Study participants used a range of terminology to discuss feeding their babies from their chests. Six used the term breastfeeding, four spoke of nursing, three preferred to say chestfeeding, two used both breastfeeding and nursing, two said it did not matter, one used feeding and nursing, and one used feeding and mammal feeding
from the paper linked upthread. Note breastfeeding and nursing came before chestfeeding for the transmen respondants.
Personally I found the paper interesting. My loathing of my chest/breasts saw me diagnosed with body dysmorphia. I used to bind/starve myself. The advice from my last psychiatrist was to stand naked in front of a mirror twice a day and tell myself how beautiful I am.

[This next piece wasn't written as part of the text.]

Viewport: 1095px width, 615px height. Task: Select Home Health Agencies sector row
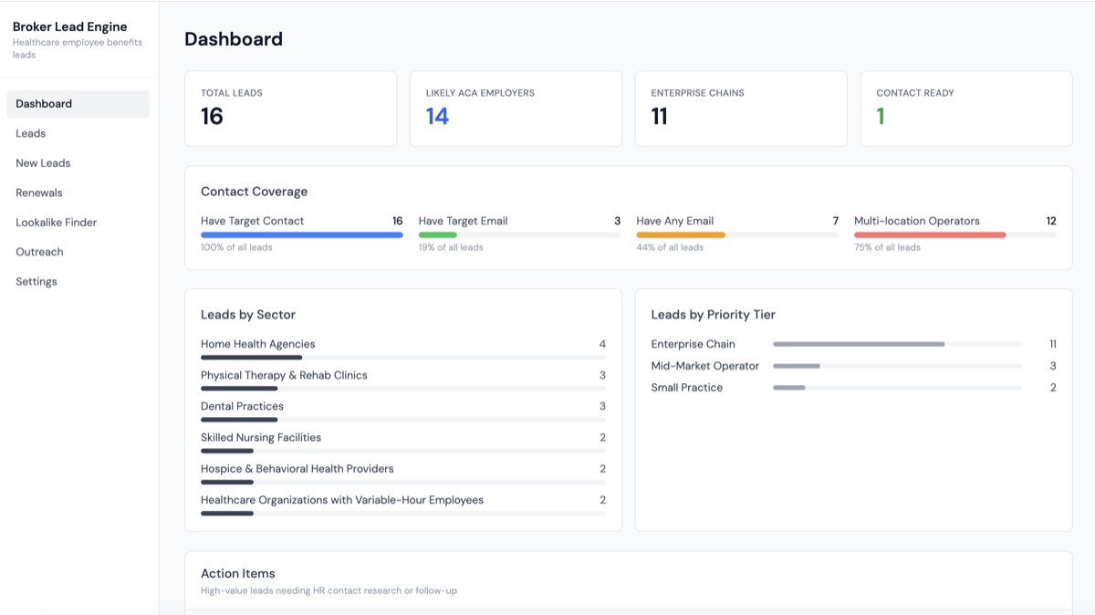click(x=403, y=349)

He was patting my thigh at the time. Spoiler alert, it didn't work. Still hate my breasts.
Some of the themes in the paper were thought provoking. Feeling they had to lie to get surgery (re wanting children), breast tissue growing during pregnancy/immediately afterwards depending on the type of surgery carried out (a possibility they hadnt been informed of), wanting to go back on hormones whilst still feeding etc.

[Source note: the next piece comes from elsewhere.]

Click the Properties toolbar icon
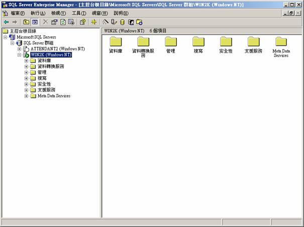 (x=54, y=22)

Of the nine participants who had surgery before pregnancy:
four participants said they had not considered pregnancy or lactation at the time of surgery.
And
Participants did not discuss future infant feeding choices with their surgeons in consultations prior to surgery, and no surgeon brought up the topic.

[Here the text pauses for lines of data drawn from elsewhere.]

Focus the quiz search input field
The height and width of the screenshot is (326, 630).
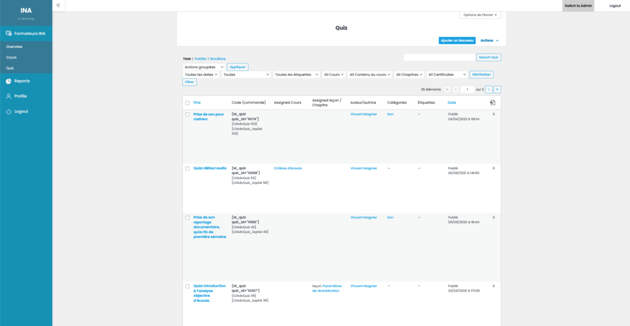point(439,57)
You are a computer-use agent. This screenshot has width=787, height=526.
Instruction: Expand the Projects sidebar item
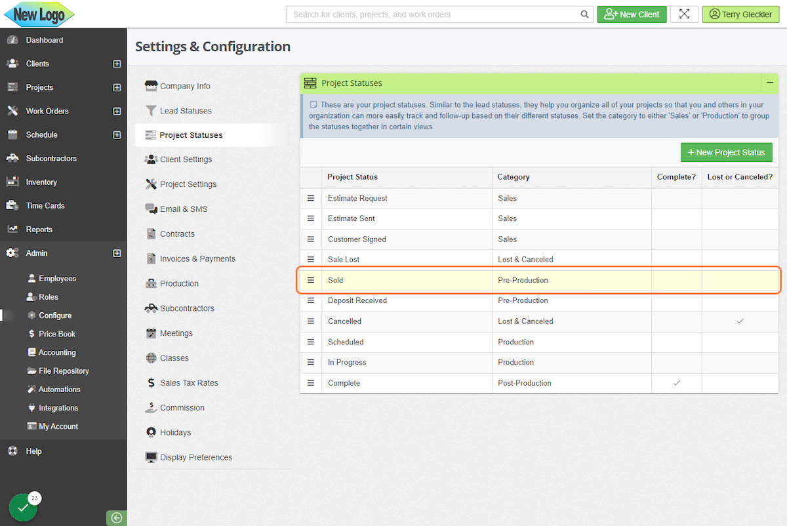click(x=117, y=87)
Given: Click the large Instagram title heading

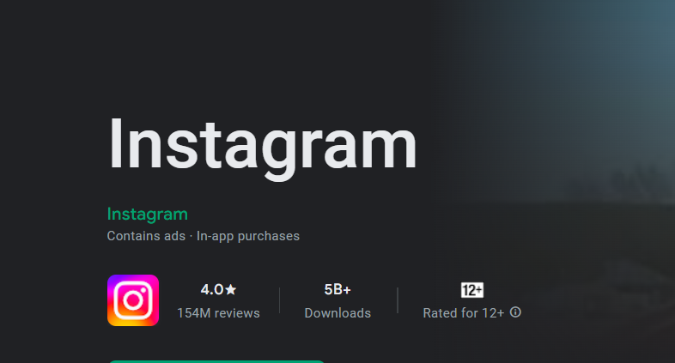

In any of the 9 cases which seems somewhat problematic. I can understand the participants failing to mention it but you'd think the medical professionals should have.
Providers need to be aware that the act of breastfeeding or chestfeeding is not necessarily perceived as feminine by their transmasculine clients.
Obviously can't speak for anyone else but I didn't feel feminine when breastfeeding. Female perhaps but definitely not feminine. In fact several conclusions they draw would apply beyond transmasculine people, I.e random breast grabbing by "helpful" hcps trying to latch babies.